The union that represents those workers says it's hard to believe that a plant that once employed more than 10,000 workers could shrink to almost nothing over the course of three decades, while Mexico's aerospace industry boomed.
"Companies do this all the time," says Owen Herrnstadt, chief of staff at the International Association of Machinists. "They outsource work, invest elsewhere, leave some work on programs that are ending—and then shut down saying the program ended, instead of investing in the US plant in the first place, which could keep US workers employed on new programs."
And as part of its effort to pull jobs back to the US through an overhaul of NAFTA, American negotiators persuaded Mexico to accept a provision that would require that at least 40% of imported vehicles to be made by workers who earn more than $16 an hour. That might ease the wage differential that makes it so appealing for automakers to move production south of the border, but would prove very difficult to enforce.
"I would think that on the Mexican side they're thinking 'this is going to be so hard to implement that we're not giving that much up,'" says Gordon Hanson, an economics professor at the University of California-San Diego.
So far, from the Mexican side of the border, it doesn't look like offshoring has slowed down. Eduardo Saavedra is vice president for business development at the Offshore Group, which provides contract manufacturing in Mexico for mostly US-based clients, and says that business has only continued to increase under the Trump administration.

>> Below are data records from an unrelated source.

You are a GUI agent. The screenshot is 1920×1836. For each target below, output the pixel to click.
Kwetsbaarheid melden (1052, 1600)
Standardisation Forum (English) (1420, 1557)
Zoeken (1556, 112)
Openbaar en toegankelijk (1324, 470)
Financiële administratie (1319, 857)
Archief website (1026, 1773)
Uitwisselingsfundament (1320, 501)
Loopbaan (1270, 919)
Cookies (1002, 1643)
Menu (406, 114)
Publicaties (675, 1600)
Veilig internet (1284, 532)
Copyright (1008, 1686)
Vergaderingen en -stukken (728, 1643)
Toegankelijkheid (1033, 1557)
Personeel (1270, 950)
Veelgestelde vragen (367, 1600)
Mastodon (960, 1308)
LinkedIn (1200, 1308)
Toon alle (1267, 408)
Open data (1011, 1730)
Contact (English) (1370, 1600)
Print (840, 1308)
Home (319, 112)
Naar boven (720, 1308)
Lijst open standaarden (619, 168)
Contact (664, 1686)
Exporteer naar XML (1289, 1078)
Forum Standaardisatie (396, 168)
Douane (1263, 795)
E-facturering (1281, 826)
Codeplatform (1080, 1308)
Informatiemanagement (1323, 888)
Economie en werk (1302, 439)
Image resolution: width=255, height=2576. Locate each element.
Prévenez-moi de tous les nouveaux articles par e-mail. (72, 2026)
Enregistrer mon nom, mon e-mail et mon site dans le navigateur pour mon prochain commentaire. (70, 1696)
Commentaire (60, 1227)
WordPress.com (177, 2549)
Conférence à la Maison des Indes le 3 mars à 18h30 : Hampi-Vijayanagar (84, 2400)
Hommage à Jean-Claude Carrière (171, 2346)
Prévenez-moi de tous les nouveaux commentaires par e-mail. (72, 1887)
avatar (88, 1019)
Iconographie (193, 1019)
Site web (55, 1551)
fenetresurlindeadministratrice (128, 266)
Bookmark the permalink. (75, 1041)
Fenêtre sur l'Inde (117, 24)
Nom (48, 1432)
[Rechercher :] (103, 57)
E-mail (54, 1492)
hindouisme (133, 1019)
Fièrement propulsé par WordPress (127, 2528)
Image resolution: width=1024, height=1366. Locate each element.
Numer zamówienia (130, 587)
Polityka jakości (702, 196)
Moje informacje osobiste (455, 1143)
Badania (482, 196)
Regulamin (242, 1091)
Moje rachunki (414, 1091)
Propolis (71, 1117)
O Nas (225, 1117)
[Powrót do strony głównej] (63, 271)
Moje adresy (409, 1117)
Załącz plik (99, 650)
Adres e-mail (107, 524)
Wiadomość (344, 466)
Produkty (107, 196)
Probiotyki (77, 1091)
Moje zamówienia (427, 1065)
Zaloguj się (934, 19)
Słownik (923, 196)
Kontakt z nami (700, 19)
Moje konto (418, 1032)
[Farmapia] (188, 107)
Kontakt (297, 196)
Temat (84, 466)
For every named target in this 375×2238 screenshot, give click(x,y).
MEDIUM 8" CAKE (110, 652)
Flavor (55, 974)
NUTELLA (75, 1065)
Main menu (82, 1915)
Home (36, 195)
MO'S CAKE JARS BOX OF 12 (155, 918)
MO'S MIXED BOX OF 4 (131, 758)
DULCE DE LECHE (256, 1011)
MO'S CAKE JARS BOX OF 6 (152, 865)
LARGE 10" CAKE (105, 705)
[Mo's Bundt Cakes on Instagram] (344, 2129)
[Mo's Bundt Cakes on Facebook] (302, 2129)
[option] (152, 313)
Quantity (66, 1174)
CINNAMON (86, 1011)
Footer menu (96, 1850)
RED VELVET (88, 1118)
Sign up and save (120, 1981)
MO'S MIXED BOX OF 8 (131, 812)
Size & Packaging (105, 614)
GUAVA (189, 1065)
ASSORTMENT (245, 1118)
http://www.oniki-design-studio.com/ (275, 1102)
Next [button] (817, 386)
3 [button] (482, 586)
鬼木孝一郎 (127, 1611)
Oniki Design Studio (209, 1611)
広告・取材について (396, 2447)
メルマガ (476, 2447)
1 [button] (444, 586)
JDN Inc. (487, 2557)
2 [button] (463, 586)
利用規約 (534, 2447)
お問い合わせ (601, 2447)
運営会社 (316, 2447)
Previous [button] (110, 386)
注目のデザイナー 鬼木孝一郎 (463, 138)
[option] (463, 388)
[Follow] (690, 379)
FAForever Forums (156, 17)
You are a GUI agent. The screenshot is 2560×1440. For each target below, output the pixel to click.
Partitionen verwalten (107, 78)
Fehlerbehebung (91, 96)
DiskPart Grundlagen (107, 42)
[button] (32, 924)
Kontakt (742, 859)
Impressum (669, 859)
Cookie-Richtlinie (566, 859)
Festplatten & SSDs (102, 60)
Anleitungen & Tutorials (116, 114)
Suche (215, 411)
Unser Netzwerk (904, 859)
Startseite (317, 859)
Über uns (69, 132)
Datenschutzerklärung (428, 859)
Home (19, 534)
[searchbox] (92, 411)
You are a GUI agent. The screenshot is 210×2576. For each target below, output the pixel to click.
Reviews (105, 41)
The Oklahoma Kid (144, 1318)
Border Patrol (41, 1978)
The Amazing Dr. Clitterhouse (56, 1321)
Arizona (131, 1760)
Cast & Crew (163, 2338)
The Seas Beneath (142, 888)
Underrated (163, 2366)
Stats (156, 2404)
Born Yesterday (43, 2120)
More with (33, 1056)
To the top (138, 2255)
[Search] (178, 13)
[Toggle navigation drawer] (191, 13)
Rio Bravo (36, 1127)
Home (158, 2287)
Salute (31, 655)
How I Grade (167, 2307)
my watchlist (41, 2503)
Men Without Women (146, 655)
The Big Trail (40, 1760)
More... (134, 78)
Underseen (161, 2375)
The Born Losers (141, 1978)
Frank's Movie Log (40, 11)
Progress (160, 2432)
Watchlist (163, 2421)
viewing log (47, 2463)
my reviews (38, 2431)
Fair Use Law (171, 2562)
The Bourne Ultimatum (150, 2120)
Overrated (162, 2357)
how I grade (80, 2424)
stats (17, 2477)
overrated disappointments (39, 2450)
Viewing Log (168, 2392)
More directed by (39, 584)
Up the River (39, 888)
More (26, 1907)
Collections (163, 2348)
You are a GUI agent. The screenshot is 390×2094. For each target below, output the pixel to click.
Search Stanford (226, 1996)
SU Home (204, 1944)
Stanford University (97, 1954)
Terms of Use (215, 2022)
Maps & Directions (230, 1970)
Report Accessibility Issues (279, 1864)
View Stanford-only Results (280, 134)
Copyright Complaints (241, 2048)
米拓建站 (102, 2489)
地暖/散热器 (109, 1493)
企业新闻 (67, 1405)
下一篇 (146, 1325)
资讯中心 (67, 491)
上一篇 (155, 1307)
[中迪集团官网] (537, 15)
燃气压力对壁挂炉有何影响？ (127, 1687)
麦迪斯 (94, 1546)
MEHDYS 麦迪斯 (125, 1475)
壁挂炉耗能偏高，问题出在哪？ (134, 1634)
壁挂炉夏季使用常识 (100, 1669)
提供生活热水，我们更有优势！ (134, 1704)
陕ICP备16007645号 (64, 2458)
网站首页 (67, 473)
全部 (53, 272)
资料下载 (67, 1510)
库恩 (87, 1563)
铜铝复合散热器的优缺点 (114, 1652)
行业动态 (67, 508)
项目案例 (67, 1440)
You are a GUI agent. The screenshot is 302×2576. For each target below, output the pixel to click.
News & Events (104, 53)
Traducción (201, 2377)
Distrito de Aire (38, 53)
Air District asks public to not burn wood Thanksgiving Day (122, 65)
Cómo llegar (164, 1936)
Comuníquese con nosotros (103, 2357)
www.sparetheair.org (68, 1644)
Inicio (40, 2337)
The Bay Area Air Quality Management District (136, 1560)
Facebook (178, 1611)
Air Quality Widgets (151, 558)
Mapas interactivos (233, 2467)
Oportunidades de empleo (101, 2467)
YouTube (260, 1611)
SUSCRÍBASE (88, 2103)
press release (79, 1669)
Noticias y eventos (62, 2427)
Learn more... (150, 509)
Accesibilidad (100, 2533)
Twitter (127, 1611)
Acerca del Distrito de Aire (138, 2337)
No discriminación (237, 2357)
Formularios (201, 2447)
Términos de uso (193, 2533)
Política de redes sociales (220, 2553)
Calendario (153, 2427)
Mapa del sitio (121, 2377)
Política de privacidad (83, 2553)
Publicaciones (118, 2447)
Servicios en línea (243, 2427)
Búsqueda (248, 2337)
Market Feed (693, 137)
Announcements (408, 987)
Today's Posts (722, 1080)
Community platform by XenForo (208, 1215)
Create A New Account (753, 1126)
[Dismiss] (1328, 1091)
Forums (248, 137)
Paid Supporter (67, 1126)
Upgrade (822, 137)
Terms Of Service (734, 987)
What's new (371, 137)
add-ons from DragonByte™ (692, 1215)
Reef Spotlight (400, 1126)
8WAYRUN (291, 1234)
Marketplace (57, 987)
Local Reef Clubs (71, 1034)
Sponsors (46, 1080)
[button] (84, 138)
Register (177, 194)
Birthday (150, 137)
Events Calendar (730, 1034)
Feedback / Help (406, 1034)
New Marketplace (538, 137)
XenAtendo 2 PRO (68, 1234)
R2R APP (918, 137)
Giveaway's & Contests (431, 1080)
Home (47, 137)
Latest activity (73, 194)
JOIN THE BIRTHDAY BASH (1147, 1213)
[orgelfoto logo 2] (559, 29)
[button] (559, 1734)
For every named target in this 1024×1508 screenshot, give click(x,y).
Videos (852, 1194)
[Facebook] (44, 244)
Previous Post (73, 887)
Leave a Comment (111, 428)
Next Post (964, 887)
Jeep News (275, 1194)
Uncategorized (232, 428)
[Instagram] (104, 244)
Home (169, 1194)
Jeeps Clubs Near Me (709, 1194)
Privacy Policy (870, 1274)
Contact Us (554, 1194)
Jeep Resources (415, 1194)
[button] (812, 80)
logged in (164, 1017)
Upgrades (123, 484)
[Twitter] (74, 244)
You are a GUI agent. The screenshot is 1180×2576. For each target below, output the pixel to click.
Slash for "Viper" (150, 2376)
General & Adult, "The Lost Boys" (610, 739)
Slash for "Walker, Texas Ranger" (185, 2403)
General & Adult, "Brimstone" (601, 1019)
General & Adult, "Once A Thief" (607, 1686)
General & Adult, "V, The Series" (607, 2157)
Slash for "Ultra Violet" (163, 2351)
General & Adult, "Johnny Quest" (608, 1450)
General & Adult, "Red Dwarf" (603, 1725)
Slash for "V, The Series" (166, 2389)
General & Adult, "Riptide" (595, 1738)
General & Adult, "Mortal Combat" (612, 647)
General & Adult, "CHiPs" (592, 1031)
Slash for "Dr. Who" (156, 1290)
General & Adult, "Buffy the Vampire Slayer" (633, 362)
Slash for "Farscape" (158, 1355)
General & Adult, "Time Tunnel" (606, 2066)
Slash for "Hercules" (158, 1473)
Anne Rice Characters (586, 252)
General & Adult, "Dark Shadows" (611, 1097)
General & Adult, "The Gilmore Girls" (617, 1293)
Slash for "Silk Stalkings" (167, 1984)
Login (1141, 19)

"Among our clients, we haven't met with people who are concerned with the rhetoric coming from the White House," Saavedra says.
And of course, there's another factor: American companies have to react to other countries' retaliatory tariffs, too.
In a survey of 800 manufacturers conducted in mid-October by IHS Markit, respondents on average said that the new US tariffs and escalating trade war would make them slightly more likely to move production overseas over the next two years. The exceptions? Metal goods and mechanical engineering firms.
Now, there is some evidence that increased offshore activity by US multinational companies can actually raise net employment in America — but only slightly, and with lots of job disruption along the way.
That's why the labor-backed worker advocacy group Good Jobs Nation has been pushing Trump to lean on large federal contractors like United Technologies and Boeing by dinging them in the procurement process if they manufacture outside the US.
Manufacturing experts say that in many cases manufacturers go overseas simply because they can't find enough workers to fill the jobs they have. Data from the Bureau of Labor Statistics shows that there were a record high 506,000 manufacturing jobs open in the U.S. in August.
"From an employer's perspective, there is a huge shortage of labor," says Scott Jacobs, executive director of the Great Lakes Trade Adjustment Assistance Center, which assists firms that have been hurt by imports. "One of the things that would really help manufacturers is an even greater focus on trying to provide communities with assistance to really help colleges or companies themselves develop training programs."
And although the tax cut package passed last year reduced the U.S. corporate rate significantly, it also created loopholes that reduced taxes on offshore income even more, giving companies new incentives to locate production outside the US.
Those tax cuts could have been conditioned on retaining jobs in the U.S., says Susan Helper, an economist at Case Western Reserve University who served as chief economist at the Commerce Department under President Barack Obama. A bill introduced by Ohio Democratic Sen. Sherrod Brown would take away the offshore tax loophole for car companies that cut jobs in the U.S. as they expand overseas.
"We just gave these companies a blank check, a corporate tax break that could have been used for all kinds of other things," Helper says. "Why are we letting them do this?"